Banheiro de um U-Boat Tipo VII, como o 1206 | Crédito: Wikimedia Commons

HISTÓRIA MALUCA 

A situação não devia parecer promissora para os tripulantes do U-1206, que partiu em 6 de abril de 1945 rumo à costa da Grã-Bretanha, com a missão de afundar qualquer coisa que pudesse. A guerra estava perdida – antes do final do mês, Adolf Hitler jogaria a toalha com um tiro na própria cabeça em seu bunker. Com o completo domínio aliado dos mares, a missão era suicida. Mas ao menos um consolo eles tinham: podiam usar a descarga.

Para economizar espaço, os submarinos alemães não tinham um compartimento para dejetos, como os dos aliados. A descarga era direto na água. Isso quer dizer que era impossível usar o banheiro quando a máquina estava submergida, porque a pressão no exterior faria a água correr para dentro.
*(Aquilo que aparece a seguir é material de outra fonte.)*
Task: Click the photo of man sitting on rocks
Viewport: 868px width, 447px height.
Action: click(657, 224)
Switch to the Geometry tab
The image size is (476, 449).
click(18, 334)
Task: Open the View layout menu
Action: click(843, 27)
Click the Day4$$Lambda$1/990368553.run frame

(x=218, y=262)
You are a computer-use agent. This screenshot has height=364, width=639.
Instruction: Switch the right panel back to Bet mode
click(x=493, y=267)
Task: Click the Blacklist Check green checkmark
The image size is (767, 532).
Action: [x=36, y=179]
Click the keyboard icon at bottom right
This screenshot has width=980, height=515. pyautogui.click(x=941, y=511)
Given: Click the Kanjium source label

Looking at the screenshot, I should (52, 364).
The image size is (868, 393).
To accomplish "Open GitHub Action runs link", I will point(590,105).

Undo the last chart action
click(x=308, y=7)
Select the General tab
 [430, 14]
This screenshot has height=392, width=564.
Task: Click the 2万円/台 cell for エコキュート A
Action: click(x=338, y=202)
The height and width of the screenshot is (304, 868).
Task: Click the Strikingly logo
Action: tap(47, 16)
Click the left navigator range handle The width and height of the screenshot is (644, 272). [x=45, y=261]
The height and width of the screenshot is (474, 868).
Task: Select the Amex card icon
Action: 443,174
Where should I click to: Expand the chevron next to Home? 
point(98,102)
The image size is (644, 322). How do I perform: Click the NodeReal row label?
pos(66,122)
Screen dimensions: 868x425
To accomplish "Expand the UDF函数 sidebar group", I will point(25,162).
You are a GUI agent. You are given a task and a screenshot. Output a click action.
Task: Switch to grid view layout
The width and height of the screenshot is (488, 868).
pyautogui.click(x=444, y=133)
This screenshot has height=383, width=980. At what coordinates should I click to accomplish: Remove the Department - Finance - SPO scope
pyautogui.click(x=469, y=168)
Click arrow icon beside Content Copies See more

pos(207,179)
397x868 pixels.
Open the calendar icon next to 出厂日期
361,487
Assim, os marinheiros tinham que usar baldes, latinhas, o que desse – num espaço mal ventilado e já poluído pelos odores de suor e óleo diesel.

U-Boat Tipo VII, como o 1206 / Wikimedia Commons

Mas o 1206 vinha com um ultratecnológico banheiro de alta pressão, que podia ser usado a qualquer profundidade, baseado num sistema de válvulas muito complexo. (dá para se ter uma ideia com a foto lá de cima…)

E era tecnológico até demais: tão complicado que exigia treinamento específico.

Em 14 de abril, o capitão Karl-Adolf Schlitt atendeu às necessidades da natureza e resolveu dar descarga sozinho. O  sistema inteiro se abriu para o exterior, quando o submarino estava a 61 metros de profundidade. A água, numa pressão de 7 atmosferas, jorrou violentamente de dentro da bacia, atirando seu conteúdo ao alto – mas, agora, isso era o menor dos problemas.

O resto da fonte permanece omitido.